Industrial revolution brought social and technological development, but also introduced pollution on large-scale. With modern industry things have just got worse. When the extent of industry was limited, contamination area was reduced to immediate vicinity affecting health and safety of those workers directly involved in production. In a modern global society we live in today this problem has become, well, “global”. The toxic that is most common in our environment is lead; it is used in vaccines, pesticides, antiperspirants, building materials, gas and even found in drinking water. If we think about global population growth and its growing needs and industry relying on components that are toxic, we can assume that industrial development has a devastating impact on environment and public health.
In the past, diseases were attributed to meteorological events such as changes in the seasons, storms and eclipses. Some societies linked disease to corrupt or polluted air from corpses, swamps and other sources. In prehistoric times people believed that evil spirits or God caused people to become ill. By the 16th and 17th centuries connection between health and environment had become commonly recognized. Fresh air and elimination of bad smells were considered important, and a healthy environment was thought to produce healthy food and drink. Earth was respected as a living, breathing body that needed to be nurtured and protected.
The industrial revolution drastically changed the relationship between economic activity and environment. By 19th century, industrial pollution had been identified as a serious problem. This was mostly due to energy requirements of iron industry and led to local and ultimately, more widespread pollution. Although it was considered a serious problem, it was not given high priority. Social problems, infectious diseases and unsafe water supplies were the main health concerns at that time.
Until the late 19th century, the causes of fever, pestilence and plague were still unknown. Odors and emanations were still considered responsible, just as in ancient Greece. Gradually, other theories were introduced, like “germ theory”, which enabled Louis Pasteur and Robert Koch to prove the existence of bacteria and how they caused diseases. By the end of 19th century, the transmission of diseases via insects was also identified. This meant that new ways could be found to fight disease and resolve health problems.
In the late 19th century, there occurred a growing awareness of the importance of environment. During the 1860’s both USA and Great Britain passed laws aimed at protecting the environment. Early environmental movements tended to be led by professionals such as foresters, who were interested in preservation and management of land and resources. In 1892, the Sierra Club, USA’s oldest and largest environmental organization was founded with John Muir as president. Their first campaign was an effort to defeat a proposed reduction in the boundaries of Yosemite National Park under slogan that: “Everybody needs beauty as well as bread, places to play in and pray in, where nature may heal and give strength to body and soul alike” (John Muir 1912).

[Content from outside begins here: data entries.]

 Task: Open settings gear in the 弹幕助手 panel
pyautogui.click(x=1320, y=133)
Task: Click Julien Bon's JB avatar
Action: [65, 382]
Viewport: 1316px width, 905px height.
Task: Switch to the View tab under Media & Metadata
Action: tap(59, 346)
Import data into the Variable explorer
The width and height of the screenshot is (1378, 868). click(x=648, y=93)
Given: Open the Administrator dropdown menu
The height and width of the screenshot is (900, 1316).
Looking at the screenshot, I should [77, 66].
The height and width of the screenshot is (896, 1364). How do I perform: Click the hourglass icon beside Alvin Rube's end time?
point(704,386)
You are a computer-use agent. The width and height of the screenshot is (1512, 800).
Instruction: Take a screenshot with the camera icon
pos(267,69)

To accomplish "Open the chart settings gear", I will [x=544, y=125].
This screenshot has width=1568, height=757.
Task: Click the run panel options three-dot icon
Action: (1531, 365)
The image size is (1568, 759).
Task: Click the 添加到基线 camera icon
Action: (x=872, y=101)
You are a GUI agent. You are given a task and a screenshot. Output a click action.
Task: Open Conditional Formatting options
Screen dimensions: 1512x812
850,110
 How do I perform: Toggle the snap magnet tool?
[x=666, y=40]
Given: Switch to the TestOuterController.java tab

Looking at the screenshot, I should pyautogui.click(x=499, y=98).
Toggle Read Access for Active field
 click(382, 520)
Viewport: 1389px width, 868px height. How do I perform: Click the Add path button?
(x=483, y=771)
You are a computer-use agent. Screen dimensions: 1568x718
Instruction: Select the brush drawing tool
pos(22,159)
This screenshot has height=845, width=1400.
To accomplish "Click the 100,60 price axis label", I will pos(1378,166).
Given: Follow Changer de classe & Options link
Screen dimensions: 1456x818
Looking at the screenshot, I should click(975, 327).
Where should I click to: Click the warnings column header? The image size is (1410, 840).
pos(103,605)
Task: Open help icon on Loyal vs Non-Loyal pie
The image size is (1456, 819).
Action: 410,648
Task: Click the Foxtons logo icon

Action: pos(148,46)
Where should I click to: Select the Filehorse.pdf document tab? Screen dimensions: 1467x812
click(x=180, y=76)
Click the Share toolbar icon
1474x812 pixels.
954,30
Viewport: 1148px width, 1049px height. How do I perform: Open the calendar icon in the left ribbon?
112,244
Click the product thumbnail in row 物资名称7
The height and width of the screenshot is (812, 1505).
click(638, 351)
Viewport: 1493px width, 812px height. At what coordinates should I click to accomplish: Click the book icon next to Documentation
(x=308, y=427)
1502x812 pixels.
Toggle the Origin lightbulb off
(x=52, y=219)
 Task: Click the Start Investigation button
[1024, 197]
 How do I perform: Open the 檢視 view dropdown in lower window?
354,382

During the 20th century, a growth in demand increased the volume of hazardous materials and further increased pollution. This trend caused a massive public revolt in many parts of the world. In 1962, Rachel Carson published her book “The Silent Spring”, where she detailed some of the dangers that pesticides could have for the environment and human health, and raised public awareness of alternative ways of perceiving human health in relation to environment. During 60’s and 70’s there was a major expansion of environmental organizations such as Greenpeace lobbying for clean water, air and preserving of wilderness.
However, global warming was not adequately discussed. It appears that there was not enough political will to address global warming issues. Authors Michael Shellenberger and Ted Nordhaus in their book “The Death of Environmentalism” (2004) debate about environmental movements not being efficient enough to motivate a national debate; e.g. using low emission vehicles or energy-efficient light-bulbs is neither inspiring nor comprehensive enough and are unlikely to be successful. They think that the answer to the problem is selling the solution rather than focusing on the problem itself. The solution may be support for an economy based on new energies, not fossil fuels. It would reduce dependence on oil, air pollution and bring more jobs. Investment in this strategy would allow a better use of accessible resources than what the conventional environmentalists suggest.